1. Introduction
Grapes, known as the queen of fruits, have high economic value. The short fruit period of grapes means that timely picking is essential for quality. Currently, hand grape harvesting is the most common method, which takes a lot of time and labor. With the transfer of rural labor from agriculture to non-agricultural industries, the rural surplus labor is gradually decreasing [
1]. Therefore, developing grape-picking robots has important research prospects. At present, picking robots mainly rely on the vision system to realize the location of fruits. Accurately detecting the location of the fruit is the key to achieving picking [
2]. Especially in the complex environment of grape orchards, is disturbed by factors such as illumination change, leaf occlusion, and fruit overlapping, which bring huge challenges to picking robots.
------------------------------
▸ WRITTEN EXERCISE
According to the introduction on grape-picking robots, what is currently the most common method of harvesting grapes?

▸ DATA EXTRACT
------------------------------
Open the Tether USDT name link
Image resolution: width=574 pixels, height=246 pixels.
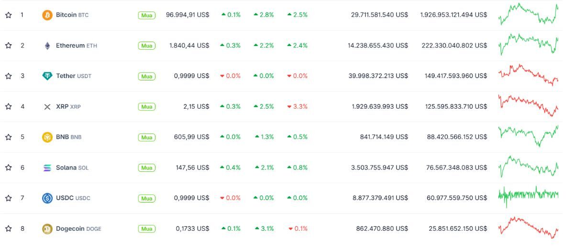pos(74,76)
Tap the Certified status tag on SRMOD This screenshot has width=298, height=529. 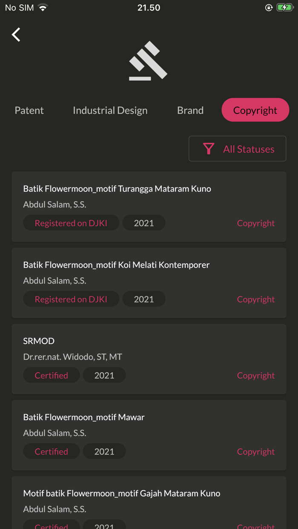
------------------------------
▸ REPLY TO THE EXERCISE
Hand harvesting.